The concrete athletic area adjacent to the school will be open to the public after school hours, and connected to Travers Park across the street by permanently closing 78th Street between 34th Avenue and Northern Boulevard to traffic. The street closure has already been approved by the community board and the city, Dromm said.

“I couldn’t be in a better mood,” Dromm enthused at the press conference announcing the deal. The councilman and area residents, including members of Community Board 3 and the Jackson Heights Beautification Group, have struggled for nearly two years to make the park a reality. A competing bid for the yard from a developer last year nearly nixed the deal.

But after rounds of negotiations, the school — which has experienced financial difficulties — agreed to sell the lot for $5.92 million, according to Deputy Mayor Howard Wolfson.
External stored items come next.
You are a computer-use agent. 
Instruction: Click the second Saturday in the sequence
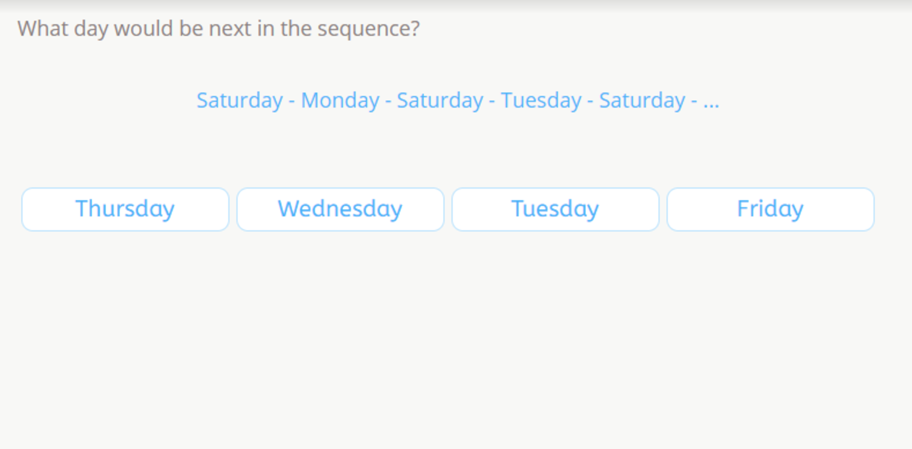click(x=440, y=101)
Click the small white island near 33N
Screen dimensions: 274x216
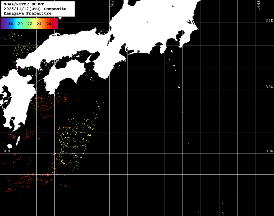click(x=179, y=87)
Of that sum, $4 million came from Dromm’s capital funds; another $1 million came from the Mayor’s Office; and the remaining $1 million came from Borough President Helen Marshall’s office.

An additional loan from the philanthropic group the JM Kaplan Fund had to be secured to provide the Garden School with much-needed capital immediately, while the monies from the sale are processed, according to Wolfson.

Marshall called the sale a “win-win” for the Garden School and the residents of Jackson Heights, which all acknowledged is in dire need of more green space. As a result of the acquisition and the closure of 78th Street, Travers Park will nearly double in size, according to Dromm. The street is already closed in the summers.

The Parks Department will manage the new space, Dromm said. The design phase for the park will take about a year, he said. While Travers Park has basketball and handball courts, as well as a playground, it lacks any grass. After the press conference, Dromm said he hopes natural turf will be a part of whatever design is approved for the new space.

Referring to all the institutions that had to come together to make the sale happen, the Garden School’s headmaster, Richard Marotta, said that “what we saw happen here is really quite splendid.” Ed Wesley, president of the Jackson Heights Beautification group, certainly thought so. He was so thrilled he gave Marotta a bottle of whiskey, as promised.

“I told him if he gets this deal done I’ll get him a bottle of Jameson,” Wesley said as he offered it to Marotta.